Joined: 27 May 2007 03:55
Posts: 5059
vina wrote:
So it is easy to see that while the door you are touching has a car behind it is has probability 1/6 , the probability that that the door you are NOT touching has a car behind it is 1/3.

vina-saar, given that there are only two doors left and one of them has a car, shouldn't these probabilities add up to 1 instead of 1/3+1/6=1/2?

Dileep wrote:
Two doors. One with car, the other with goat. No REAL advantage in switching. It is like carrying a bomb on board.

Dileep-saar, that is not true. there are two doors. One has a car and one has a goat. But what is the probability that you have your hand on the door with the goat (apriori, irrespective of what the host does) ? There is another way of thinking about it.

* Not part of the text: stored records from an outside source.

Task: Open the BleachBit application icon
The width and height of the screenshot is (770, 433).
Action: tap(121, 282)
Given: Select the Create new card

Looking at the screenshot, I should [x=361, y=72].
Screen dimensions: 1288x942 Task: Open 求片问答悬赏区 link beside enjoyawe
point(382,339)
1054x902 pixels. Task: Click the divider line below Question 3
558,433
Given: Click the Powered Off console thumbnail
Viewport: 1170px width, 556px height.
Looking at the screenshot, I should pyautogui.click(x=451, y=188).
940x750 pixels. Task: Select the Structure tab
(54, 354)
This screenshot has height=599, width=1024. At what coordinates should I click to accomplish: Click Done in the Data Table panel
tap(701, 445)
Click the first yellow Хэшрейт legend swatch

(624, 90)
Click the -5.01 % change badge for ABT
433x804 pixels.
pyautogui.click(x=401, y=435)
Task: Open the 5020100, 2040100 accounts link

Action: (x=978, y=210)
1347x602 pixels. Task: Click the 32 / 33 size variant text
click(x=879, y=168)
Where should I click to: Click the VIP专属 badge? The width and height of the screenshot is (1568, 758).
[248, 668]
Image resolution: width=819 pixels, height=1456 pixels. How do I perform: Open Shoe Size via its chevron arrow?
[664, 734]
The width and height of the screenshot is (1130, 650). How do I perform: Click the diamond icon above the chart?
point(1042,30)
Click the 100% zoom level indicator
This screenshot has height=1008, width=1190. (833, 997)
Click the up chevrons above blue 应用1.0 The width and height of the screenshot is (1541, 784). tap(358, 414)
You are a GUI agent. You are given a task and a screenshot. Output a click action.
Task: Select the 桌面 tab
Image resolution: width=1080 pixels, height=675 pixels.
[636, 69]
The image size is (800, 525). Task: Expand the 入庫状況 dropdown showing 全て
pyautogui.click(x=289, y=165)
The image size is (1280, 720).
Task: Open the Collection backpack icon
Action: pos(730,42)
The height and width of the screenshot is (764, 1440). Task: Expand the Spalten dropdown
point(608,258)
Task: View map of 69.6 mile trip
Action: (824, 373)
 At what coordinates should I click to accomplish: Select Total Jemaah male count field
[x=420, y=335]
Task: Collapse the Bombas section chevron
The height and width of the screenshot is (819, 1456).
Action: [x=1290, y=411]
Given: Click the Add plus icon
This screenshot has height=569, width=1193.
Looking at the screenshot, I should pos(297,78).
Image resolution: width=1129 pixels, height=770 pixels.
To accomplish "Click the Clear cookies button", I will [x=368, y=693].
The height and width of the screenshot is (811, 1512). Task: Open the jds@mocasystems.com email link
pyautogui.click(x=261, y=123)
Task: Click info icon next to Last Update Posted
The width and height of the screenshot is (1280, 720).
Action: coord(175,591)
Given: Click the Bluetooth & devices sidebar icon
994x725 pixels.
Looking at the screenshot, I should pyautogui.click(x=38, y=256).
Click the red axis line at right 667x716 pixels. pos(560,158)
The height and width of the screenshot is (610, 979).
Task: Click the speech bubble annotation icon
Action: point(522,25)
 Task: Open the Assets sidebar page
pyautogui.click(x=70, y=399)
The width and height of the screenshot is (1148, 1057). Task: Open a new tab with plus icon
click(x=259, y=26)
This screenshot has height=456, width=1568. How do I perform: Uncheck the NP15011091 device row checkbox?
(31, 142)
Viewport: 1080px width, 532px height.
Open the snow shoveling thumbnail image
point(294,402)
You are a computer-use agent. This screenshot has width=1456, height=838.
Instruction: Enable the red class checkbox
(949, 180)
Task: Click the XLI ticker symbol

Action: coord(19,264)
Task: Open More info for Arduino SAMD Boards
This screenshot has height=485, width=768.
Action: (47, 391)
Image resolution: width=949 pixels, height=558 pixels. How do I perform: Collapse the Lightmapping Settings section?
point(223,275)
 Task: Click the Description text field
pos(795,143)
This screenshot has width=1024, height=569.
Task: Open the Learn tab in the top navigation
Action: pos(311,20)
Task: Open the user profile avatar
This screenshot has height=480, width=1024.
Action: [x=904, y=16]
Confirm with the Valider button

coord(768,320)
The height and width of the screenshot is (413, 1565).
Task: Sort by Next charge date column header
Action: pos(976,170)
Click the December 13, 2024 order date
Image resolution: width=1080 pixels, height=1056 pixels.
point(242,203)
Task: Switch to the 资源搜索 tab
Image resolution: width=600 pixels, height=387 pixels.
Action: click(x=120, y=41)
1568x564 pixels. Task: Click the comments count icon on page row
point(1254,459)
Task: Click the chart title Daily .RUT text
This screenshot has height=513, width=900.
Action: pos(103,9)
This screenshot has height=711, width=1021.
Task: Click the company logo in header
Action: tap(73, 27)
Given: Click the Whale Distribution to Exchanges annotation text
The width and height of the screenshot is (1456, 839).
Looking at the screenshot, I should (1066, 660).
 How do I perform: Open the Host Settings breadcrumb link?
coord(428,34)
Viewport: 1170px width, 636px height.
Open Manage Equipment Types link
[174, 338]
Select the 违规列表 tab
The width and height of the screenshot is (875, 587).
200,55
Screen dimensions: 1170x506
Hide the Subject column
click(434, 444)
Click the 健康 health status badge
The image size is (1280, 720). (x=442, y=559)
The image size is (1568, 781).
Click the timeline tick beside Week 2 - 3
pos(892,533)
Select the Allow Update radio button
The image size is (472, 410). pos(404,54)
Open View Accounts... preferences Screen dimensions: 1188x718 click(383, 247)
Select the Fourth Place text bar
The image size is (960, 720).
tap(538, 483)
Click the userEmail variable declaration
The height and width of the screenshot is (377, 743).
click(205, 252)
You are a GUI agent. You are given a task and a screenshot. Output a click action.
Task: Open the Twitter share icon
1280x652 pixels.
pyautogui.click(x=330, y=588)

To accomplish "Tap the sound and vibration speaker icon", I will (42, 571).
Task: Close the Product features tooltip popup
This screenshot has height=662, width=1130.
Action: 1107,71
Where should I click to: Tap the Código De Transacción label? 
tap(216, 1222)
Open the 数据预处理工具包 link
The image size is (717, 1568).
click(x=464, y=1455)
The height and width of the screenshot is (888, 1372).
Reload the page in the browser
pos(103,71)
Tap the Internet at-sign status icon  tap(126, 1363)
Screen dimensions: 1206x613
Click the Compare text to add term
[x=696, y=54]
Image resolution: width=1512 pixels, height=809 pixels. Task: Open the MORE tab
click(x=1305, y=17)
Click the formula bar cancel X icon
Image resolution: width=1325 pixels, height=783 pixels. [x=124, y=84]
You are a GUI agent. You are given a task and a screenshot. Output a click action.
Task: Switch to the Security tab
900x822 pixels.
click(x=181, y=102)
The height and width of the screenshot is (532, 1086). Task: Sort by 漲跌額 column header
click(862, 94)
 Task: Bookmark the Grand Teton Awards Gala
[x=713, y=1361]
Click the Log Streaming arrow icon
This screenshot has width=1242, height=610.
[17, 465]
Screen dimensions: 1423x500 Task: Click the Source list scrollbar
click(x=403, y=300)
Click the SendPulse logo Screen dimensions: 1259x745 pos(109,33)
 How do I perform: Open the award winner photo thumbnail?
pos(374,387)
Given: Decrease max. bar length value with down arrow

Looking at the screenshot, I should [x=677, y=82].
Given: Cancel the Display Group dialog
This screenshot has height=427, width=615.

Game 1: There are two contestants, Dilbullah and Vamanullah. None of them know what is behind the closed doors. D picks a door, does not open it yet. V picks one of the doors and opens it. Now irrespective of what V finds behind the door, is it advantageous to switch ?

Game 2: There is one contestant and one host, Dilbullah and Lalprafessar. D has no idea what is behind closed doors, Lalprafessar knows everything . D picks a door and does not open it yet. L picks a door and opens it and shows a goat. Now is it advantageous to switch ?

Are Game 1 and Game 2 similar ? (Hint, the are not.) What is the difference ?

Consider a modification of Game 1.
Game 1(b) If V finds a car, is it advantageous to switch ? (if V finds a goat, the game is called off)
Game 1(c) If V finds a goat, is it advantageous to switch ? (if V finds a car, the game is called off) Hint: Does the fact that we have removed those instances that V finds a car and replay the game, have any effect ?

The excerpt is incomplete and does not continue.